演奏後の拍手も非常に大きく、聴衆がこの作品に深く引き込まれていたことを感じさせる締めくくりでした。
和太鼓やティンパニは前方座席を潰して配置されていました。
センターはCが最前列でサイドはGが最前列くらいでした(多分)
冒頭から仏具が加わり、編成はさらに巨大化していきました。指揮者の山田さんの左側にも男性が一人座っており、「あれはきっと噂の“9人指揮者”の一人だな」と想像しながら聴き始めました。
前半はこれまでと同様に打楽器が圧倒的な音量で響き、合唱の声が聞き取りづらい場面もありました。
ただ、その極端な音量差があったからこそ、合唱のみで提示されるショッキングな歌詞が、逆に際立っていたようにも感じられました。
15分の休憩を挟んだ後半は、合唱の方々が客席通路に走り多くの指揮者が両サイドに配置されていました。
山田さんの言葉どおり曲想が大きく変化し、合唱が主体となってかなり明瞭に聴き取れる流れへと移っていきます。途中からはマーラーの交響曲第8番を想起させるようなモチーフも現れ、栄光の聖母を思わせるソプラノがパイプオルガンの横にきらびやかに立ち上がりました。
しかしマーラーと異なり、そこには明確な歌詞が存在しないため、栄光や救済のイメージがそのまま立ち上がるわけではなく、むしろ不穏さや空白のようなものが漂っていたように感じました。単なるオマージュではなく、あえて逆説的な意味を与えている点に、この作品全体のテーマがあるのかな?と思いました。
終わりの見えないような演奏にもやがて終止が訪れ、最後は舞台全体が暗転して静かに幕を閉じました。その闇の中に何を感じ取るか…
そこにこそ、それぞれの「変容」があったのだと思います。
今回の演奏は、今後の再演が極めて困難であることも含め、伝説的なコンサートになったと感じました。

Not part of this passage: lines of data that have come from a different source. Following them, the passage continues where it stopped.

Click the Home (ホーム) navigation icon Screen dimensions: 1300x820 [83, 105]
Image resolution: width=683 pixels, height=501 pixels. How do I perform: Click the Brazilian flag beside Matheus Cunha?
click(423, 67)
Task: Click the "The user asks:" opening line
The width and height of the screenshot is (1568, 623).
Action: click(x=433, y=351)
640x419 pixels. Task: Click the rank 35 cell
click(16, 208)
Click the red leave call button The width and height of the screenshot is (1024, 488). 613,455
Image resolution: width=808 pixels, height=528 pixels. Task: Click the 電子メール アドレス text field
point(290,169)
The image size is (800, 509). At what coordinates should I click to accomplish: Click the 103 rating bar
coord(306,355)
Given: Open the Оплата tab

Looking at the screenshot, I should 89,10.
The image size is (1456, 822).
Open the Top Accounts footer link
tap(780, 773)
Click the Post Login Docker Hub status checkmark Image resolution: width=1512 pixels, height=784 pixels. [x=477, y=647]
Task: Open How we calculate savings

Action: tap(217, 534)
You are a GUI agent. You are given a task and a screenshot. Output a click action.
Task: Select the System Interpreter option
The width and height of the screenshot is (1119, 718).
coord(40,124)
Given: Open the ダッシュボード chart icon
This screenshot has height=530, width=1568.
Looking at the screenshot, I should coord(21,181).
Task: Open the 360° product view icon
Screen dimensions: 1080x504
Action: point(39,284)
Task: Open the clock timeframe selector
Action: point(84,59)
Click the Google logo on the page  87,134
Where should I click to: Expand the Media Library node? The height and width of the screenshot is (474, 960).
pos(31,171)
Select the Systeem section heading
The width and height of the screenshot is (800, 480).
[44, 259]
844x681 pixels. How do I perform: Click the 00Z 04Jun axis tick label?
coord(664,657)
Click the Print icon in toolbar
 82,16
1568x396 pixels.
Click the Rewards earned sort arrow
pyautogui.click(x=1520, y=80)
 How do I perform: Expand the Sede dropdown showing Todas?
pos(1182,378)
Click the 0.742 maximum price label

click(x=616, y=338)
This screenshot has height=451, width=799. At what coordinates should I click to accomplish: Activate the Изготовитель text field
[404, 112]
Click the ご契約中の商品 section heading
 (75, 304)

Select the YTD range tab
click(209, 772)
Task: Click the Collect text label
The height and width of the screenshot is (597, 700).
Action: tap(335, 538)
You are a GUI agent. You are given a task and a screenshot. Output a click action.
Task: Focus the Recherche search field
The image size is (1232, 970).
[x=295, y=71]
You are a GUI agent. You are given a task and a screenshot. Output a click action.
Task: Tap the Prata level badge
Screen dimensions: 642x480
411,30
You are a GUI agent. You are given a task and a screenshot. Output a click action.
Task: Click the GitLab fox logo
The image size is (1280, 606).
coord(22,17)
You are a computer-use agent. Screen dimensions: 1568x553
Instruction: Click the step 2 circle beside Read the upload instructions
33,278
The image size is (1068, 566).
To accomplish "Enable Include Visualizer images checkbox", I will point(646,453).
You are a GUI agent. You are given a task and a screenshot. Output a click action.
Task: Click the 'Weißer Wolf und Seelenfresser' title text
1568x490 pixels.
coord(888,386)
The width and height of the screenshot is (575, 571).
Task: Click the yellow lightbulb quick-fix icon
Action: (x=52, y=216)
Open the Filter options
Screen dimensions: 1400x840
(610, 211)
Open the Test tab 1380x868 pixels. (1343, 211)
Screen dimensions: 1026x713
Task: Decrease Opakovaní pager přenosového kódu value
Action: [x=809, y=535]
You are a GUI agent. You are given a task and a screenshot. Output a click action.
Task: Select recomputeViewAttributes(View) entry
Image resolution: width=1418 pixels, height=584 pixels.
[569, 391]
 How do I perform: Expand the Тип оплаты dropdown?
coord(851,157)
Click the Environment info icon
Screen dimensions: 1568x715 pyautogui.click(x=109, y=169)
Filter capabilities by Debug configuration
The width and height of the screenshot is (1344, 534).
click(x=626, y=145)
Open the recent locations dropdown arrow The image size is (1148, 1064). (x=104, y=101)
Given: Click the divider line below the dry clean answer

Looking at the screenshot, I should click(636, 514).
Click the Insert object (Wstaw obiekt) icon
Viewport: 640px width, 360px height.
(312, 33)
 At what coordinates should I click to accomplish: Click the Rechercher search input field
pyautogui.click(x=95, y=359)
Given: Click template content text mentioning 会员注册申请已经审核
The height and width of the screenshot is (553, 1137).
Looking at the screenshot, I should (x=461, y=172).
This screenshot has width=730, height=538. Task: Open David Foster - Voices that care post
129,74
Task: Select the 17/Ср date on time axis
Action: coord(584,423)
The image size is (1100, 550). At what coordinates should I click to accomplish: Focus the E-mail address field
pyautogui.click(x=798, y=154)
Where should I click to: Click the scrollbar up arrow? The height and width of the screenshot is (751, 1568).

山田さんが「おそらく私の一生の中でも最初で最後になる」と語っていたように、私自身にとってもこの作品を生で聴く機会はおそらく最後になるかな。
オケでは打楽器の存在が圧倒的でした。
そして読売日本交響楽団の金管はこの長い長い演奏なのにスタミナがあるなぁと思いました。かなりの難曲であるがために音域もかなり広く、惜しいミストーンも少なからずありましたが、何と言っても4時間を超える超大曲であったにも関わらず最後まで音量が保たれていたところは凄いです。
ホルンも安定していてとても良かったです。
今回の演奏の一部をテレビで放送するみたいでカメラが入っていました(多分NHK)
放送も楽しみです。
あっそうだ
記念切手を販売されていたのですが…
300円だし、みんな並んでいるし的なノリで私も買いました。
限定300と仰っていたのに、実はもう少しあるみたいな事を最後にアナウンスしていました
えっ![]()

帰りには池袋のサンリオショップで“きゅあかわ成分”を補給し、仙太郎さんで甘い物大量買いして帰りました。